Recorded data:
————
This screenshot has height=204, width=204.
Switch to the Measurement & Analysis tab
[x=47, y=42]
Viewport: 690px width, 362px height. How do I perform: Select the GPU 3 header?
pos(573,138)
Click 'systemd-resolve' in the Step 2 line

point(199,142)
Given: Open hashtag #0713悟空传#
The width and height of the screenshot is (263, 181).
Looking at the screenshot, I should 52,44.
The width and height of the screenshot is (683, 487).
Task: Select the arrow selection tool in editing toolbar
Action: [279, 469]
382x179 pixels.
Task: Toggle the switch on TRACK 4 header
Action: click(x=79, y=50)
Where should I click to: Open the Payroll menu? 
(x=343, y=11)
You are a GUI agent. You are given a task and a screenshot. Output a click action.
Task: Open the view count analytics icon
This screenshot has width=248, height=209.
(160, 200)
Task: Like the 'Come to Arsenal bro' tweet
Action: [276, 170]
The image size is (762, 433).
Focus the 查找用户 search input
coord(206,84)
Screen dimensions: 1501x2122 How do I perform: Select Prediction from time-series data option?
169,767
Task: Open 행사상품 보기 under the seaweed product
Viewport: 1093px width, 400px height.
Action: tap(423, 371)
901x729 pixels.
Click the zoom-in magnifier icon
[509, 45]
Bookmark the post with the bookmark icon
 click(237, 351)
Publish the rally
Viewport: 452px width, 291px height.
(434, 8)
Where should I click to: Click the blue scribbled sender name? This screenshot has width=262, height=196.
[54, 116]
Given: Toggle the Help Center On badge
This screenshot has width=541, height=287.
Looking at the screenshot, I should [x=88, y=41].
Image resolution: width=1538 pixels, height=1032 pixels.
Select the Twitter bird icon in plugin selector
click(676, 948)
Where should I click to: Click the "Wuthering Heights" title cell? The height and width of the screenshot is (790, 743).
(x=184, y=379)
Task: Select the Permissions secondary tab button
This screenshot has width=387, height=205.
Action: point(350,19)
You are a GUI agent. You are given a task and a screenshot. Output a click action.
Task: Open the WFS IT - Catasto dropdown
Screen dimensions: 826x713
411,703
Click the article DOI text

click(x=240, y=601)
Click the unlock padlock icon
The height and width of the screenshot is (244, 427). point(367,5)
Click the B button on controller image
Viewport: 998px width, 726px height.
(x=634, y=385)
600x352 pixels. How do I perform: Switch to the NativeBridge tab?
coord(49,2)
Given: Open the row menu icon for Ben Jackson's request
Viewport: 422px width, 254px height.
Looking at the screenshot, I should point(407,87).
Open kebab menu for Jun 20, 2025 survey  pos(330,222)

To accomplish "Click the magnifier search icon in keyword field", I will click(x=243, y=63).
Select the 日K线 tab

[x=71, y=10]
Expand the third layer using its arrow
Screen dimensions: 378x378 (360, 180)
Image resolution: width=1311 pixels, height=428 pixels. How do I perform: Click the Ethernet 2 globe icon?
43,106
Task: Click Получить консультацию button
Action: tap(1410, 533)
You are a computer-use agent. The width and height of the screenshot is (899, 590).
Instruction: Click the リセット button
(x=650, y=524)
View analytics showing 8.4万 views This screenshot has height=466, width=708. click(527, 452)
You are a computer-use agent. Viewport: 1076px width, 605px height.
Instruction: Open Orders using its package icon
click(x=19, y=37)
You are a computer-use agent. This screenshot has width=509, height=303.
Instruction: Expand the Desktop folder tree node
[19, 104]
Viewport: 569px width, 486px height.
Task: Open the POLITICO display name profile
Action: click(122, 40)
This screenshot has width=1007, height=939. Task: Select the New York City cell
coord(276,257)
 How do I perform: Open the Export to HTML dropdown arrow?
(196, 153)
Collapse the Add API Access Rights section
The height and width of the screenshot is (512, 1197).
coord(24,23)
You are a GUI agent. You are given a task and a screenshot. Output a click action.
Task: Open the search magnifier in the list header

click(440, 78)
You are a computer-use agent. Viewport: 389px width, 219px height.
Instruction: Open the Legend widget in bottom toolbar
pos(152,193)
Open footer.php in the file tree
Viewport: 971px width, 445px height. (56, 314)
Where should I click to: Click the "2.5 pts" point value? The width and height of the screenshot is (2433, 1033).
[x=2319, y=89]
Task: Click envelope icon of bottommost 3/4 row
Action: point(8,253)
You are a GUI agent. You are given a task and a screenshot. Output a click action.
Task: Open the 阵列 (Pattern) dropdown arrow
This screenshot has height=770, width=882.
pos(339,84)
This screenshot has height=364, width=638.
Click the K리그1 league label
————
[Work to complete]
Please copy out the preceding data in full, exactly as written.

[Finished exercise]
This screenshot has height=204, width=204.
Switch to the Measurement & Analysis tab
[x=47, y=42]
Viewport: 690px width, 362px height. How do I perform: Select the GPU 3 header?
pos(573,138)
Click 'systemd-resolve' in the Step 2 line

point(199,142)
Given: Open hashtag #0713悟空传#
The width and height of the screenshot is (263, 181).
Looking at the screenshot, I should 52,44.
The width and height of the screenshot is (683, 487).
Task: Select the arrow selection tool in editing toolbar
Action: [279, 469]
382x179 pixels.
Task: Toggle the switch on TRACK 4 header
Action: click(x=79, y=50)
Where should I click to: Open the Payroll menu? 
(x=343, y=11)
You are a GUI agent. You are given a task and a screenshot. Output a click action.
Task: Open the view count analytics icon
This screenshot has width=248, height=209.
(160, 200)
Task: Like the 'Come to Arsenal bro' tweet
Action: [276, 170]
The image size is (762, 433).
Focus the 查找用户 search input
coord(206,84)
Screen dimensions: 1501x2122 How do I perform: Select Prediction from time-series data option?
169,767
Task: Open 행사상품 보기 under the seaweed product
Viewport: 1093px width, 400px height.
Action: tap(423, 371)
901x729 pixels.
Click the zoom-in magnifier icon
[509, 45]
Bookmark the post with the bookmark icon
 click(237, 351)
Publish the rally
Viewport: 452px width, 291px height.
(434, 8)
Where should I click to: Click the blue scribbled sender name? This screenshot has width=262, height=196.
[54, 116]
Given: Toggle the Help Center On badge
This screenshot has width=541, height=287.
Looking at the screenshot, I should [x=88, y=41].
Image resolution: width=1538 pixels, height=1032 pixels.
Select the Twitter bird icon in plugin selector
click(676, 948)
Where should I click to: Click the "Wuthering Heights" title cell? The height and width of the screenshot is (790, 743).
(x=184, y=379)
Task: Select the Permissions secondary tab button
This screenshot has width=387, height=205.
Action: point(350,19)
You are a GUI agent. You are given a task and a screenshot. Output a click action.
Task: Open the WFS IT - Catasto dropdown
Screen dimensions: 826x713
411,703
Click the article DOI text

click(x=240, y=601)
Click the unlock padlock icon
The height and width of the screenshot is (244, 427). point(367,5)
Click the B button on controller image
Viewport: 998px width, 726px height.
(x=634, y=385)
600x352 pixels. How do I perform: Switch to the NativeBridge tab?
coord(49,2)
Given: Open the row menu icon for Ben Jackson's request
Viewport: 422px width, 254px height.
Looking at the screenshot, I should point(407,87).
Open kebab menu for Jun 20, 2025 survey  pos(330,222)

To accomplish "Click the magnifier search icon in keyword field", I will click(x=243, y=63).
Select the 日K线 tab

[x=71, y=10]
Expand the third layer using its arrow
Screen dimensions: 378x378 (360, 180)
Image resolution: width=1311 pixels, height=428 pixels. How do I perform: Click the Ethernet 2 globe icon?
43,106
Task: Click Получить консультацию button
Action: tap(1410, 533)
You are a computer-use agent. The width and height of the screenshot is (899, 590).
Instruction: Click the リセット button
(x=650, y=524)
View analytics showing 8.4万 views This screenshot has height=466, width=708. click(527, 452)
You are a computer-use agent. Viewport: 1076px width, 605px height.
Instruction: Open Orders using its package icon
click(x=19, y=37)
You are a computer-use agent. This screenshot has width=509, height=303.
Instruction: Expand the Desktop folder tree node
[19, 104]
Viewport: 569px width, 486px height.
Task: Open the POLITICO display name profile
Action: click(122, 40)
This screenshot has width=1007, height=939. Task: Select the New York City cell
coord(276,257)
 How do I perform: Open the Export to HTML dropdown arrow?
(196, 153)
Collapse the Add API Access Rights section
The height and width of the screenshot is (512, 1197).
coord(24,23)
You are a GUI agent. You are given a task and a screenshot. Output a click action.
Task: Open the search magnifier in the list header

click(440, 78)
You are a computer-use agent. Viewport: 389px width, 219px height.
Instruction: Open the Legend widget in bottom toolbar
pos(152,193)
Open footer.php in the file tree
Viewport: 971px width, 445px height. (56, 314)
Where should I click to: Click the "2.5 pts" point value? The width and height of the screenshot is (2433, 1033).
[x=2319, y=89]
Task: Click envelope icon of bottommost 3/4 row
Action: point(8,253)
You are a GUI agent. You are given a task and a screenshot. Output a click action.
Task: Open the 阵列 (Pattern) dropdown arrow
This screenshot has height=770, width=882.
pos(339,84)
This screenshot has height=364, width=638.
Click the K리그1 league label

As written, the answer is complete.